Œuvres complètes de Pierre Louÿs, tome 1/Poésies de Méléagre, suivies de Mimes des Courtisanes/IX. LA RÉCAPITULATION

Slatkine reprints (p. 247-253).





IX

LA RÉCAPITULATION





MYRTALÊ, courtisane.


DORION, matelot.


LYDÊ, esclave de Myrtalê.




dorion
Maintenant tu me défends de venir, ô Myrtalê, maintenant que je suis devenu pauvre par toi. Quand je te faisais de si beaux cadeaux, j’étais ton bien-aimé, ton homme, ton maître, j’étais tout pour toi. Mais depuis que je suis complètement à sec et que tu as pris pour amant ton marchand de Bithynie, tu me défends de venir et je reste debout devant ta porte en pleurant pendant qu’il a tous tes baisers, qu’il est seul chez toi, qu’il y passe la nuit. Et tu dis être grosse de lui.
myrtalè
Tout cela me suffoque, Dorion, et surtout quand tu dis que tu m’as beaucoup donné et que tu es devenu pauvre pour moi. Compte un peu depuis le commencement tous les cadeaux que tu m’as donnés.
dorion
Très bien, Myrtalê, comptons. Des chaussures de Sikyone, premièrement, deux drachmes.

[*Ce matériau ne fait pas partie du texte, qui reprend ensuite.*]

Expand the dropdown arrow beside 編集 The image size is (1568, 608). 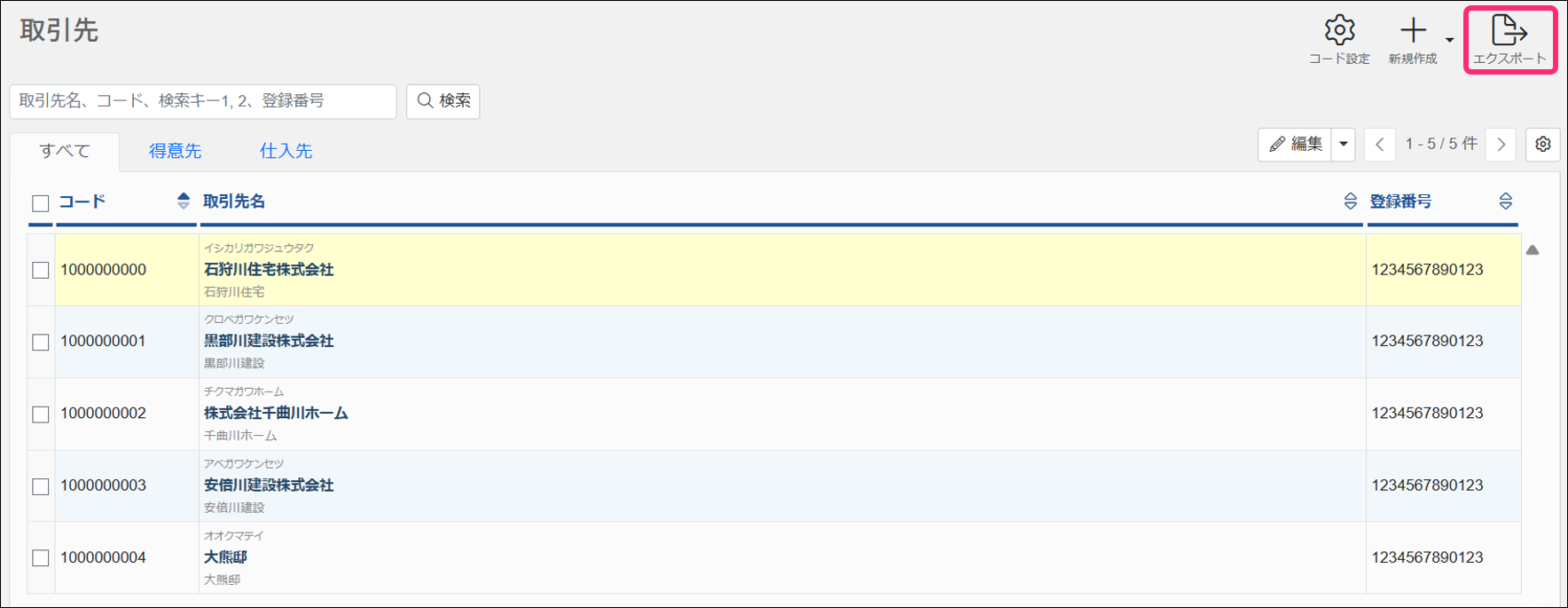(x=1344, y=144)
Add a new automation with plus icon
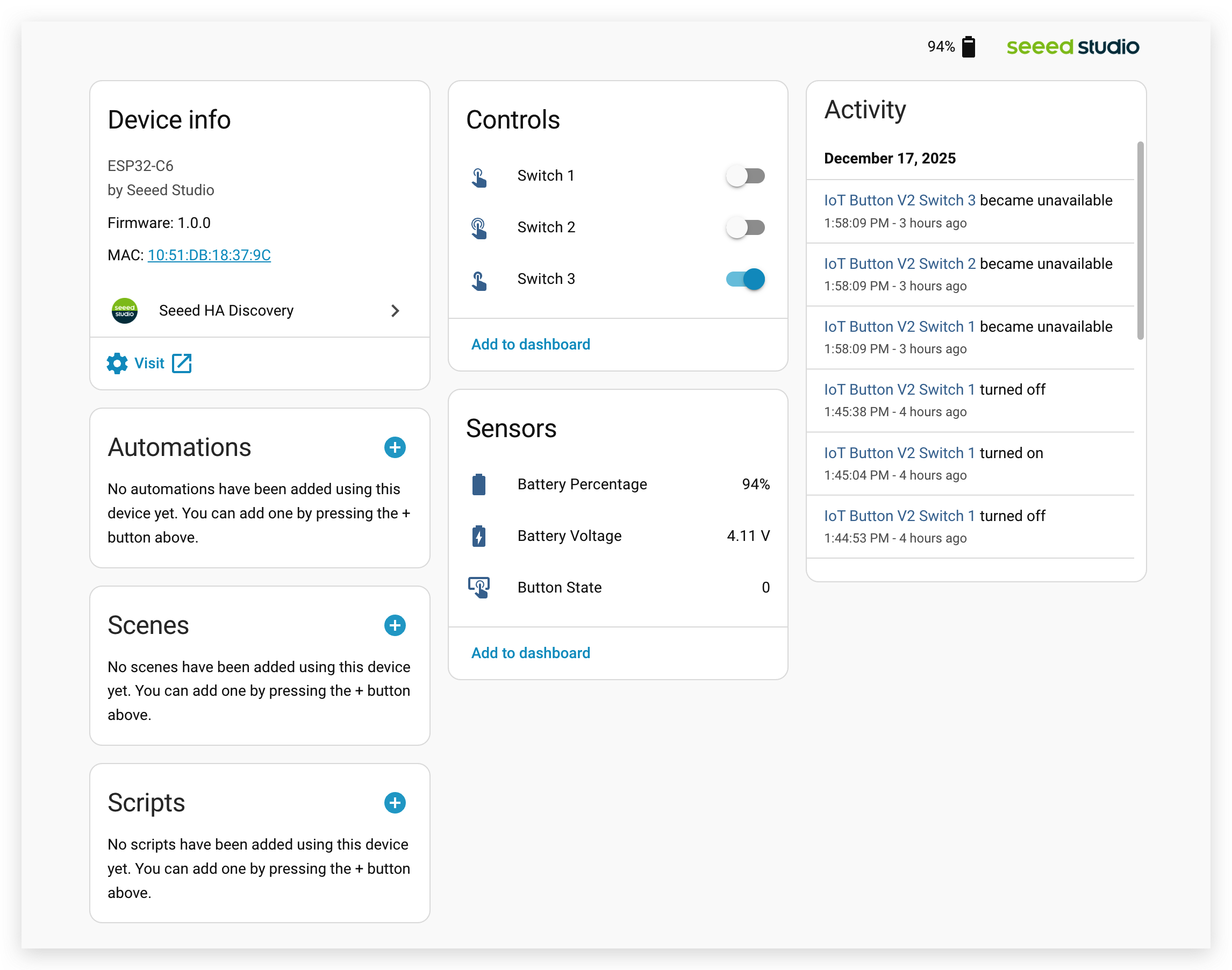Screen dimensions: 1232x970 [x=395, y=447]
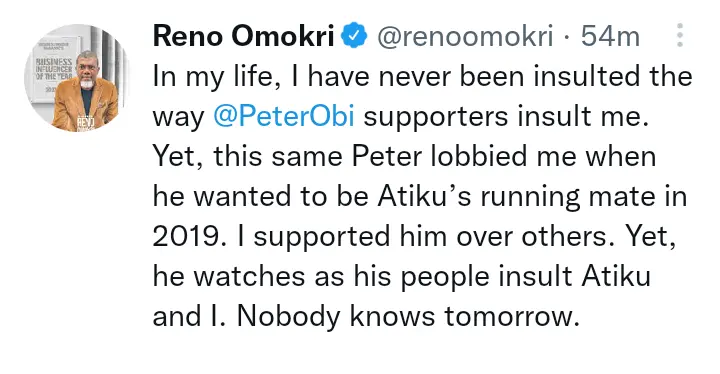Click the text 'supporters insult me.'
The image size is (720, 374).
point(506,117)
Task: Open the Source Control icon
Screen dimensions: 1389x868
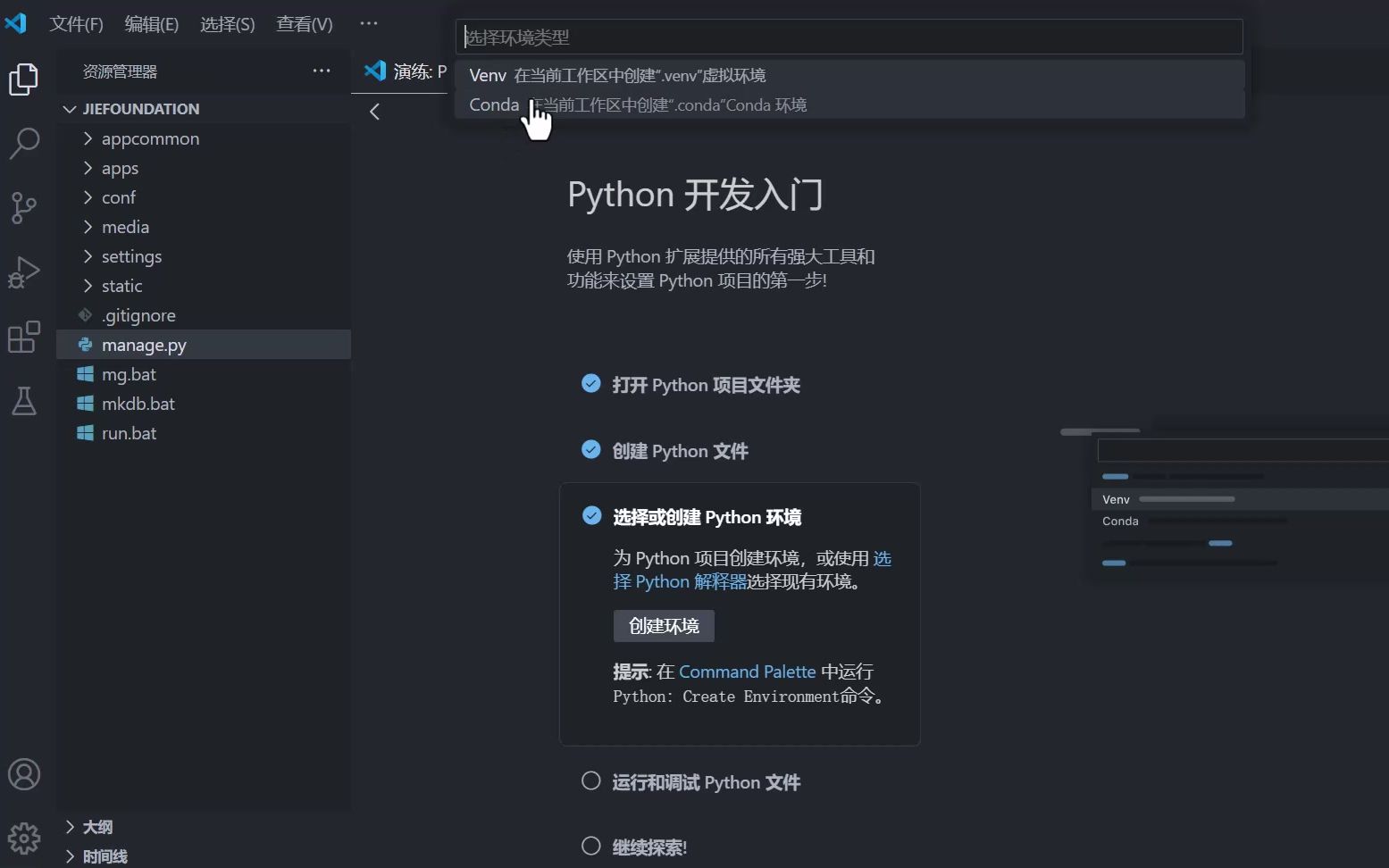Action: (x=23, y=207)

Mets deux drachmes.
myrtalè
Mais tu as couché deux nuits.
dorion
Et quand je revins de Syrie, un alabastre plein de parfums de Phénicie, encore deux drachmes, par le Poseidôn !
myrtalê
Et moi, quand tu es parti, cette petite tunique jusqu’aux cuisses, pour que tu l’aies en ramant, et qu’avait oubliée chez nous le proreus Epiouros un jour qu’il couchait avec moi !
dorion
Il l’a reprise, l’Epiouros, l’ayant reconnue sur moi à Samos, et après une longue lutte, ô dieux ! Je t’ai donné des oignons de Kypre, cinq saperdes et quatre perches quand nous sommes revenus du Bosphore. Quoi encore ? Huit pains de marin dans un filet, une amphore de figues de Carie, et dernièrement, de Patares, des sandales brodées d’or, ingrate ! Et je me rappelle encore, un grand ! fromage de Gythion !
myrtalê, méprisante.
Cinq drachmes peut-être, Dôriôn, tout ça.
dorion, tristement.
Ah ! Myrtalê, c’est tout ce qu’un matelot pouvait t’apporter avec sa solde de voyage. Maintenant, je commande déjà le flanc droit du navire ; mais tu me regardes de haut en bas. Et dernièrement encore, aux Aphrodisies, n’ai-je pas déposé une drachme devant les deux pieds de l’Aphroditê à ton intention, une drachme d’argent ? Et de plus j’ai donné deux drachmes à ta mère pour qu’elle s’achète des chaussures ; et souvent je mets dans la main de cette Lydê quelquefois deux, quelquefois quatre oboles. Tout cela réuni c’est la fortune d’un matelot.
myrtalê
Les oignons et les poissons, Dôriôn ?
dorion
Mais oui. Je n’avais rien de plus à te donner. Je ne serais pas rameur si j’étais riche. À ma mère je n’ai jamais rapporté même une tête d’ail. Mais je voudrais bien savoir ce que tu as reçu du Bithynien, en cadeaux.
myrtalè
D’abord… tu vois cette robe ? C’est lui qui me l’a achetée. Et ce gros collier, aussi.
dorion
Celui-là ? Mais je te le connais depuis longtemps.
myrtalè

Celui que tu m’as vu était bien plus mince et n’avait pas d’émeraudes. Puis, ces pendants d’oreille, ce tapis ; et dernièrement deux cents drachmes et il paye le loyer pour nous. Ce ne sont pas des sandales patariques, du fromage gythiaque et des bavardages.

dorion
Mais tu ne dis pas comment il est lui-même, l’homme avec qui tu couches. Il a plus de cinquante ans, il est chauve sur le front, il est rouge comme un homard. Tu n’as pas vu ses dents ? Quelles grâces, ô Dioscores ! surtout quand il chante et fait le jeune homme. Un âne jouant de la lyre, comme on dit. Ah ! jouis avec lui, tu en es digne, et qu’il vous naisse un enfant qui ressemble à son père. Quant à moi, je trouverai bien quelque Delphis ou quelque Kymbalion de ma condition, ou votre voisine la joueuse de flûte, ou n’importe qui. Des tapis et des colliers et des cadeaux de deux cents drachmes, nous n’en avons pas tous.
myrtalè, ironique.
Ô bienheureuse celle-là, qui t’aura pour amant, Dôriôn ; car tu lui porteras des oignons de Kypre, et du fromage, quand tu reviendras de Gythion !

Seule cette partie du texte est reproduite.